Estudar bem a mensagem.
Existem
pregadores que cansam os ouvintes, pelo tempo, pelo despreparo ou até pela
imprudência.
Há
também aqueles que se movimentam como fantoches ou ficam estáticos como múmias.
Se
puder não ultrapasse aos 45 minutos, procure evitar ultrapassar os limites,
observe o auditório, não julgue que todos estão gostando pois o "Amém,
Amém" talvez seja para parar.
Procure
olhar nos olhos das pessoas e nunca ficar olhando somente para uma única
pessoa, nem mesmo para o relógio, parede, janelas, pés, teto ou ficar com os
olhos fechados.
MÉTODO
DE PREPARAR E PREGAR SERMÕES
Existem
três métodos pelos quais os pregadores podem preparar e pregar:
1-
Escrever e ler o sermão
Traz
habilidade ao pregador em escrever, ter um estilo sempre correto, perfeito e
atraente, visto que emprega as palavras com bastante cuidado e segurança.
Conserva
melhor a unidade do sermão, evitando assim que o pregador vá para o púlpito
nervoso e preocupado com vai falar.
Pode
citar os textos bíblicos com bastante precisão, e gasta menos tempo em dizer o
que tem a transmitir.
O
pregador deve ter cuidado pois este método traz alguma desvantagem tais como:
Muito
tempo para escrever, fica preso a leitura e pode perder o contato com os
ouvintes, não é simpático ao povo e nem todo pregador sabe ler de maneira que
impressione.
2-
Escrever, decorar e recitar o sermão
Possui
muitas vantagens como exposto no método anterior, tem mais vantagem porque
exercita a desenvolver a memória, e deixa o pregador livre para gesticular,
parece mais natural.
Cuidado
deve ser tomado pois o pregador pode esquecer uma palavra ou frase, pondo assim
em perigo todo o sermão é cair em descrédito.
3-
Preparar um esboço e pregar
O
pregador gasta menos tempo em preparar o sermão, habitua-se a desenvolver o pensamento
e fica-se livre para gesticular.
O
pregador fica livre para usar sua imaginação, criatividade e usar ilustrações
que se lembrar no momento, também pode expandir seu temperamento emocional.
Este
é o método mais utilizado na oratória.
Cuidados
também devem ser tomados pois o pregador perde o hábito de escrever, pode se
empolgar com a mensagem e esquecer o tema e o estilo não é tão apurado e
elegante como os escrito.
ESTUDO
BÍBLICO
Consistem
os estudos bíblicos em escolher uma idéia central e depois, através da Bíblia,
fazer um estudo das passagens que se relacionam com a idéia central.

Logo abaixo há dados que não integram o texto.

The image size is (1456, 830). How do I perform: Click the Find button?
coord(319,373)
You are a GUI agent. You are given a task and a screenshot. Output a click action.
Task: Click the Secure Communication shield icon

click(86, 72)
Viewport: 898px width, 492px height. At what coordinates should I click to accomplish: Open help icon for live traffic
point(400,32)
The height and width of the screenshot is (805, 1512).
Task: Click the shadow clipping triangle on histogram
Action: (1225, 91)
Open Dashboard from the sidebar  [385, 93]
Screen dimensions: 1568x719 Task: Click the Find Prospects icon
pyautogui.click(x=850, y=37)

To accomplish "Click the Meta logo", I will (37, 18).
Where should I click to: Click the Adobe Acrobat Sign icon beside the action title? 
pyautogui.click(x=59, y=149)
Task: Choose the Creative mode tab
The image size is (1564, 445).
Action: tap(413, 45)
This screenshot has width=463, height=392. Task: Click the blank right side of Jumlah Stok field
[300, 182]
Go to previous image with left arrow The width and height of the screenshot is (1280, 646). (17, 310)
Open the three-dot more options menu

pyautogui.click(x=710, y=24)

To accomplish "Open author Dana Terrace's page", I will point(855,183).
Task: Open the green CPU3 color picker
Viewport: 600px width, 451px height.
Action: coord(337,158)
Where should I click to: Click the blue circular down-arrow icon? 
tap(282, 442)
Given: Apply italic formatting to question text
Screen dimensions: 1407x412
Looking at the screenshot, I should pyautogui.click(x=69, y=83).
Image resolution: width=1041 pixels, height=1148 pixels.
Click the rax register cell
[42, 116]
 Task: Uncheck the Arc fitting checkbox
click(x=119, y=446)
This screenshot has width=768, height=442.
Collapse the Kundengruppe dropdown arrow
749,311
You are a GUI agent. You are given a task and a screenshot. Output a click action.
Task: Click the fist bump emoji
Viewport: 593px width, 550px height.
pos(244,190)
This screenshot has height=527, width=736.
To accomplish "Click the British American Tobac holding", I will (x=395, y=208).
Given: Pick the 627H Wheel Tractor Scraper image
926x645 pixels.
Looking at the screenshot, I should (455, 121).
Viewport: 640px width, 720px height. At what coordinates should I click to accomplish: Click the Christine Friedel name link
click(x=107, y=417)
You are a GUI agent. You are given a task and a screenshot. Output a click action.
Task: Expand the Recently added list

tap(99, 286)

Para se
conseguir isso, geralmente se necessita de uma concordância.
O
segundo passo é escolher e determinar os pensamentos que vão ser usado como divisões
do tema.
Depois
escolher, dentre os muitos textos relacionados com o assunto, quais vão ser
usados no desenvolvimento da exposição.
Geralmente
se usa um ou dois textos, dos mais importantes e claros, no desenvolvimento de
cada divisão.
Para
desenvolver de maneira contínua a mensagem, e não ter que parar para procurar
as passagens na Bíblia, convém copiá-las no esboço.
Essa
forma de exposição tem muito valor, porque apresenta o ensinamento global da
Bíblia referente a um assunto, e é fácil de se desenvolver.